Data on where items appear

■ ■ ■

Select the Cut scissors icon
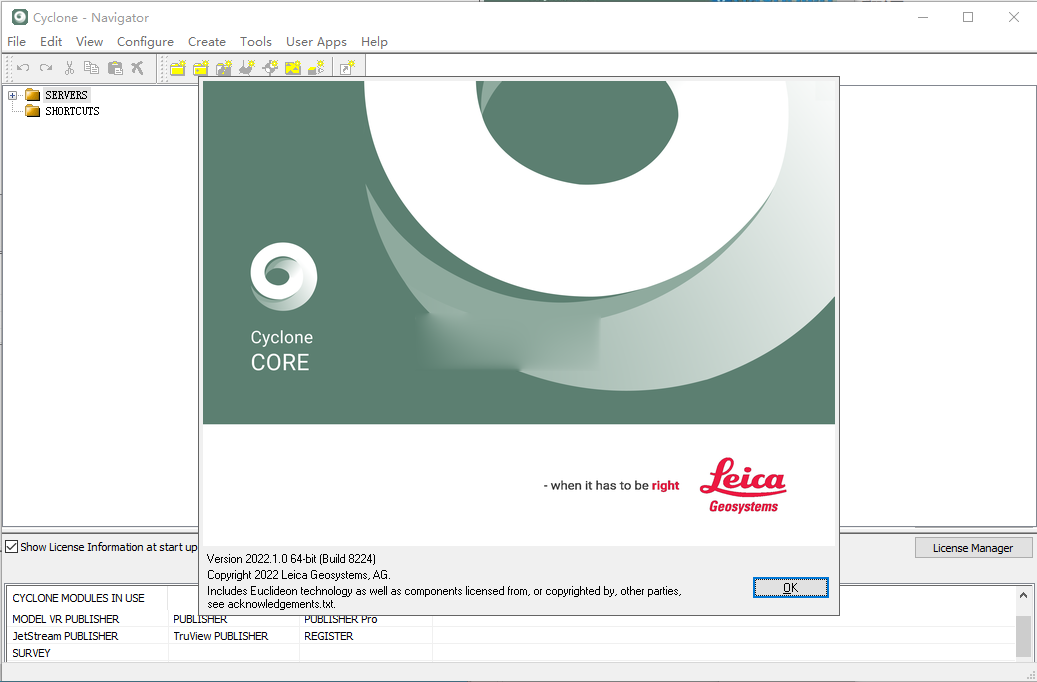The image size is (1037, 682). click(68, 68)
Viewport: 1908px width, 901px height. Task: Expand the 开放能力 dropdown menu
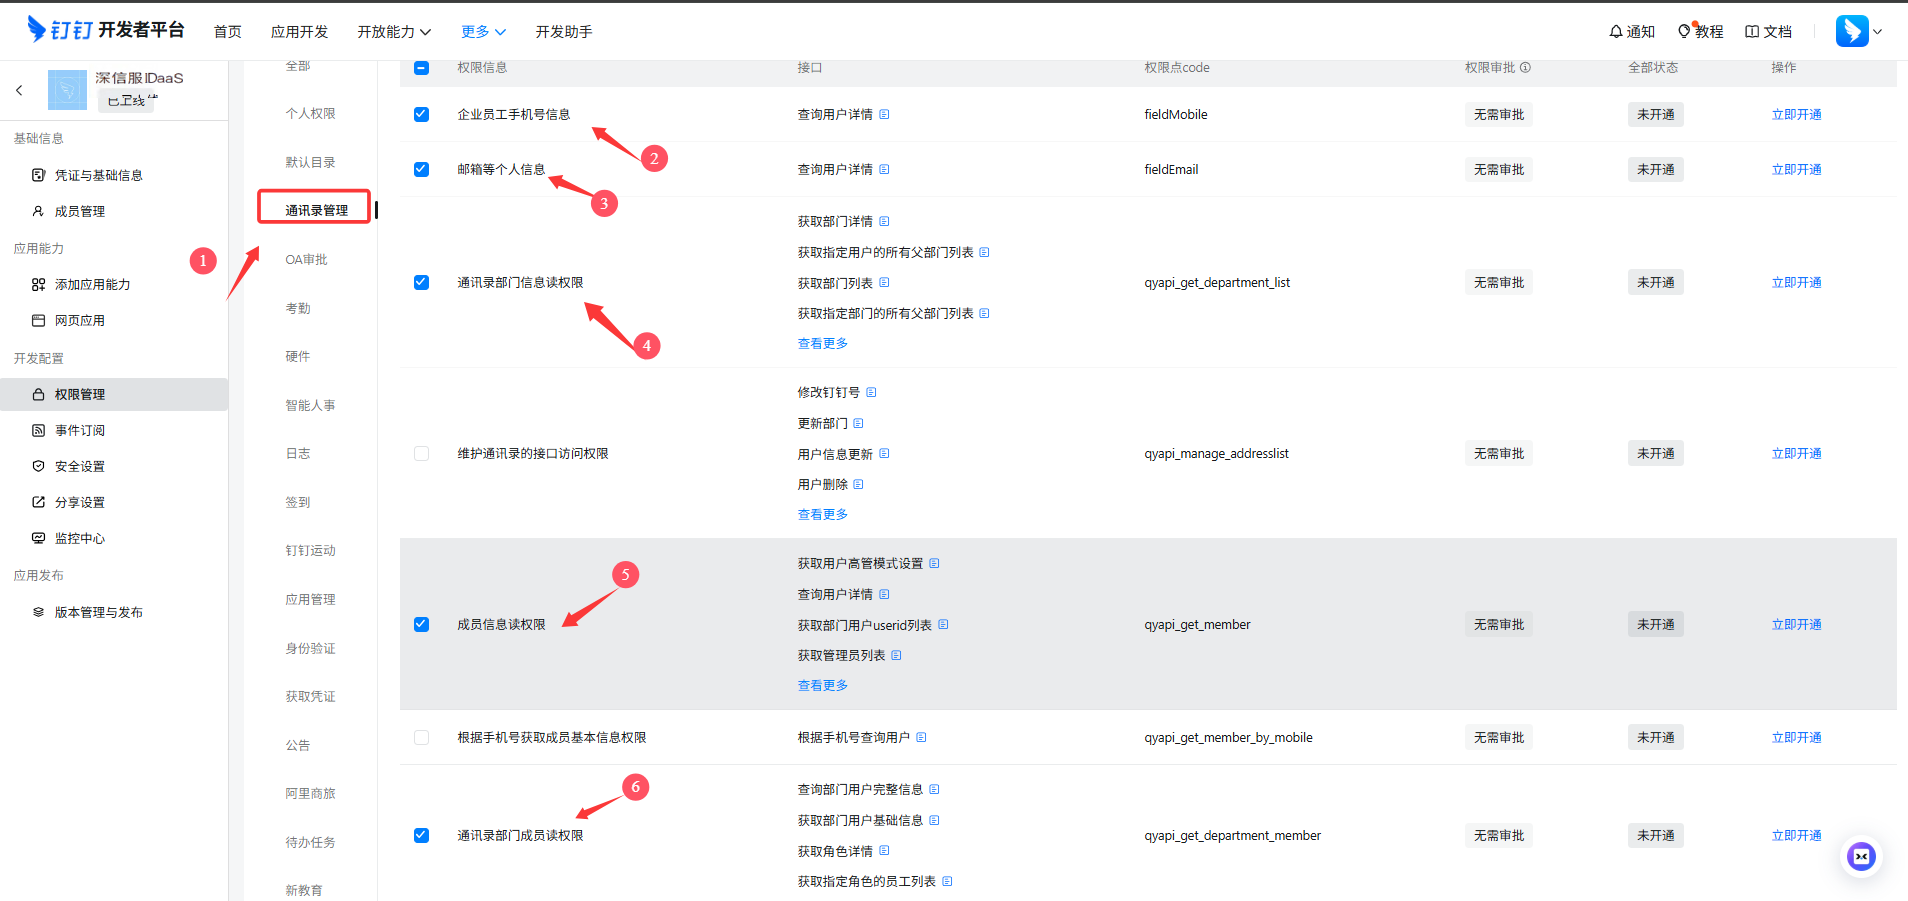(x=394, y=32)
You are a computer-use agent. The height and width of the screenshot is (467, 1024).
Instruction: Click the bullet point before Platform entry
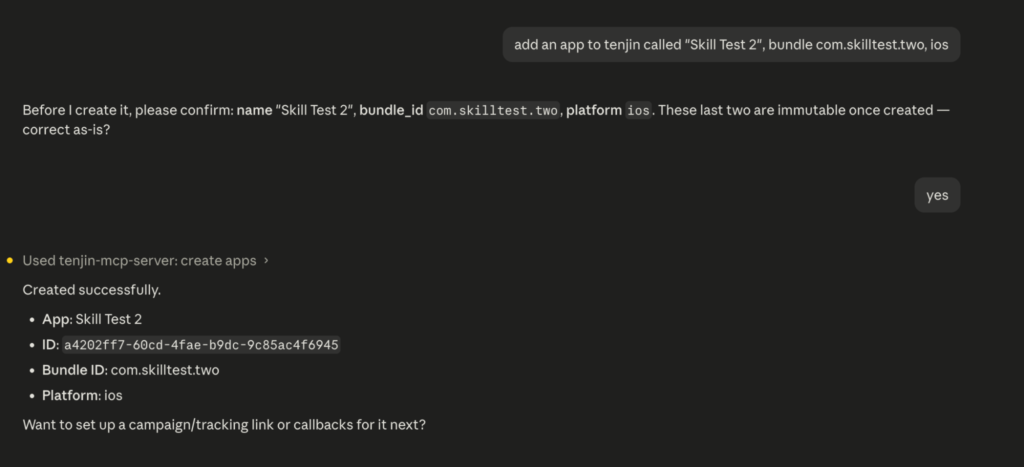click(x=32, y=396)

■ ■ ■

WHAT YOU NEED TO DO →
Reproduce each line of the data above verbatim, omitting the pictures from your output.

ANSWER FOR THE TASK →
Select the Cut scissors icon
The image size is (1037, 682). click(68, 68)
Viewport: 1908px width, 901px height. Task: Expand the 开放能力 dropdown menu
(x=394, y=32)
You are a computer-use agent. The height and width of the screenshot is (467, 1024).
Instruction: Click the bullet point before Platform entry
click(x=32, y=396)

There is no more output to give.